Rory and Lorelai from Gilmore Girls smile at the camera.

Though not all critics were happy with Rory Gilmore’s life choices in Gilmore Girls: A Year In The Life, the series was still exactly the nostalgia that fans of the original series were looking for. In fact, it’s still the nostalgia that fans of the original series were looking for, and the ending of A Year In The Life really didn’t hurt the Gilmore Girls’ legacy at all.

That’s largely because a quick glimpse into the lives of these characters that audiences loved so much only made them interested in returning to the storylines they loved. Despite keeping the original Gilmore Girls ending, A Year In The Life has sparked interest in fans for more stories in the same world. When new stories aren’t being developed, fans return to streaming sites to watch the original series.

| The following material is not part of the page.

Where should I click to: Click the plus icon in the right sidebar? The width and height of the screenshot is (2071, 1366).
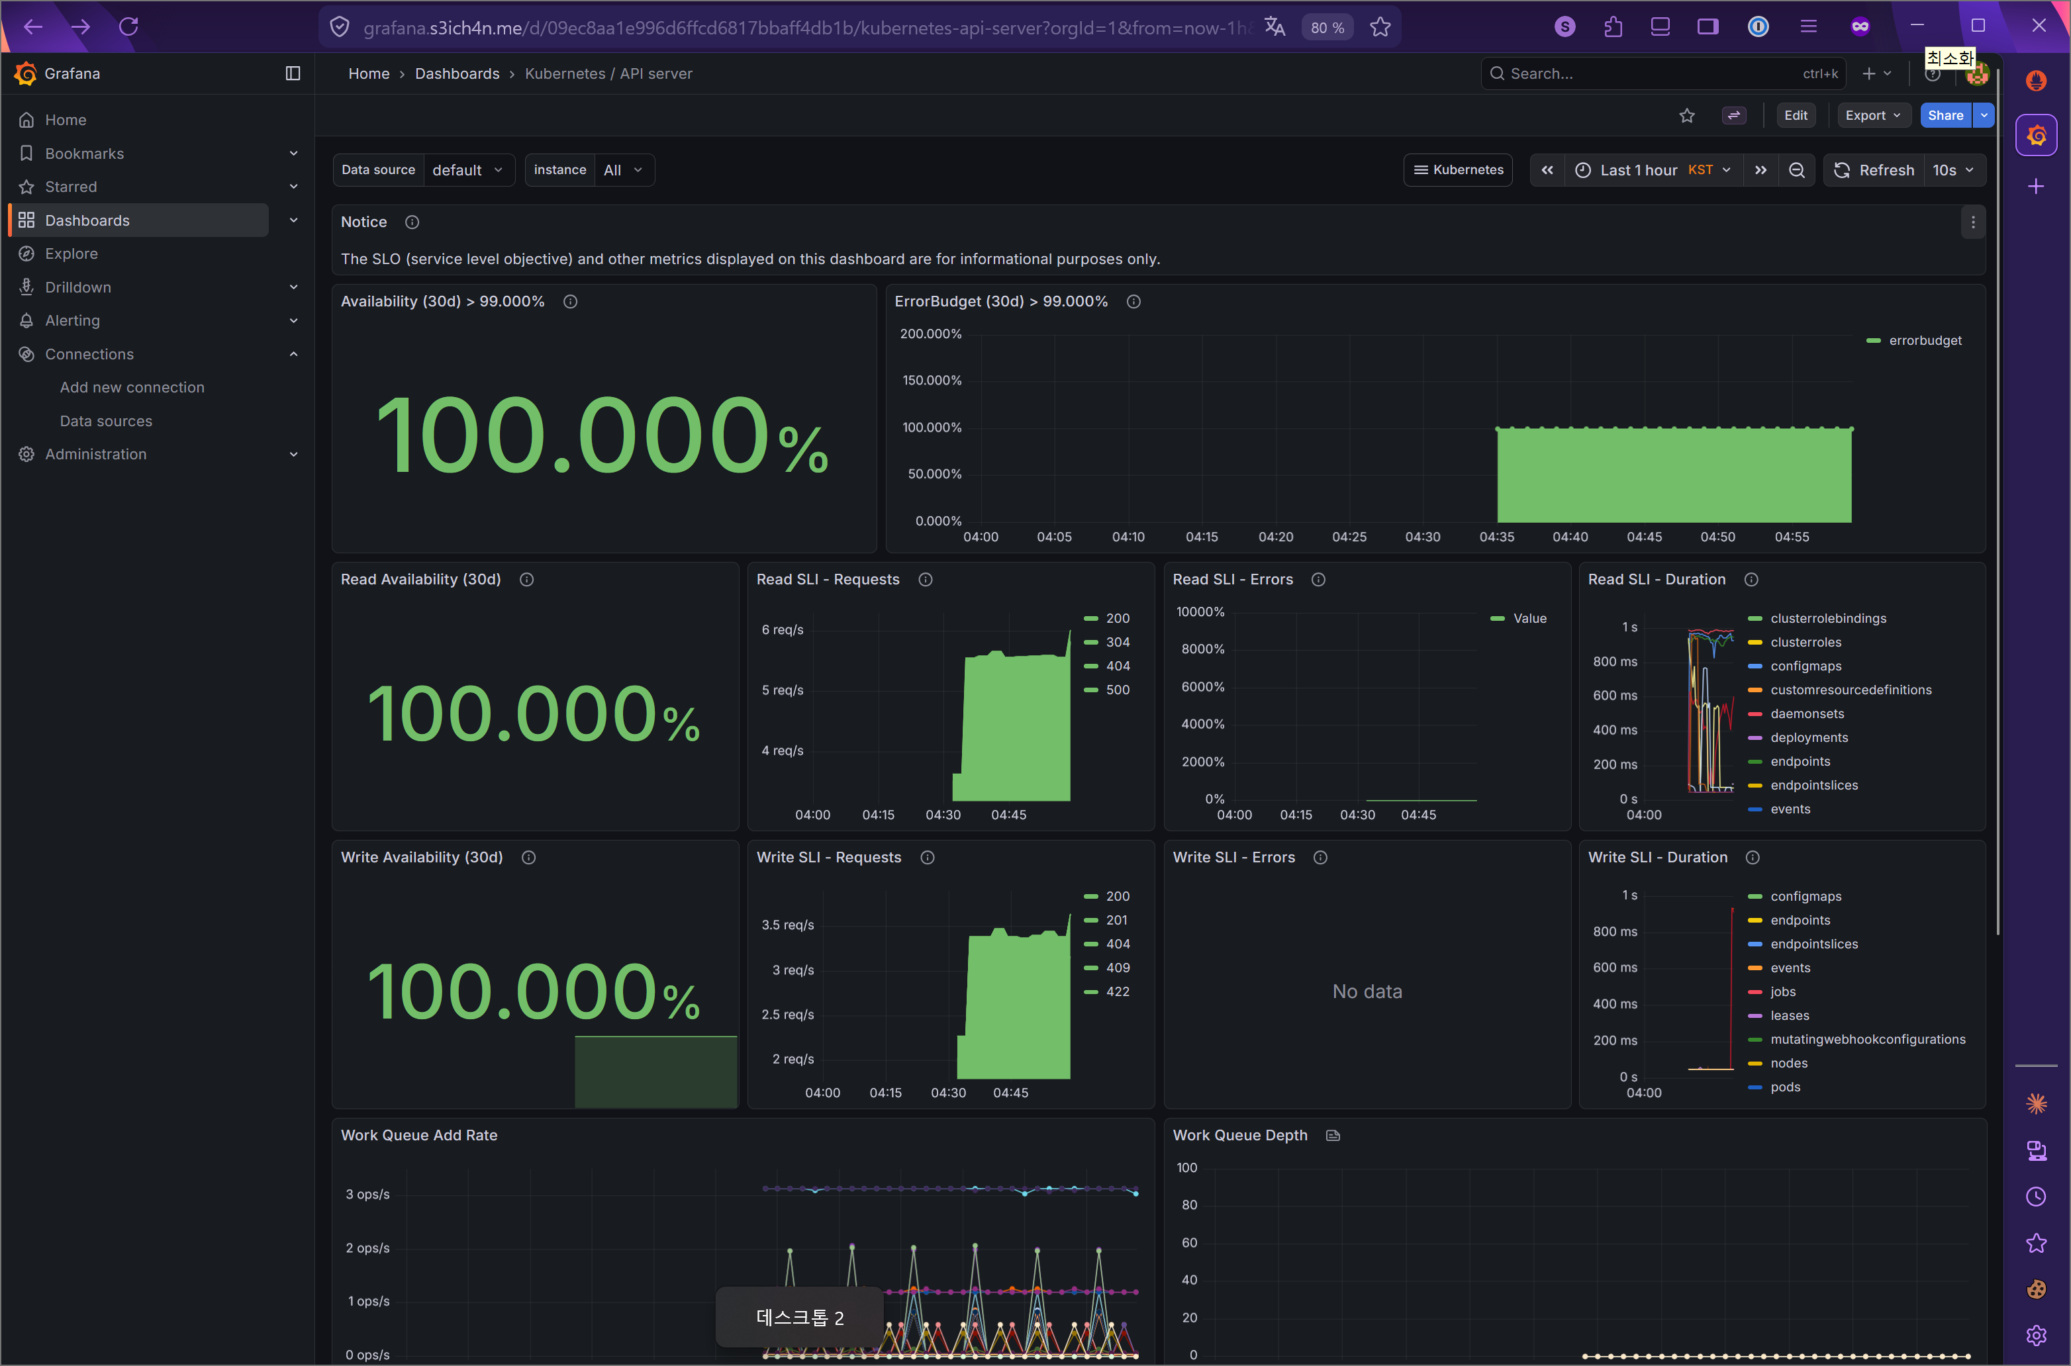(2036, 186)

According to The Hollywood Reporter, in 2022, Gilmore Girls ranked among the most streamed shows in the world. The number one streamed show was, to no one’s surprise, Stranger Things, with 52 billion minutes of the series streamed. While that number is incredibly high, by comparison, Gilmore Girls came in at number 9 with 20.8 billion minutes streamed. That’s still six years after A Year In The Life premiered on the streamer and two years after it aired on TV when the CW was granted the rights to air it while programming was short during the COVID-19 Hollywood shutdown of 2020. The legacy of Gilmore Girls remains intact as the series is still able to compete with streaming juggernauts as fans turn to the familiar show to watch again and again.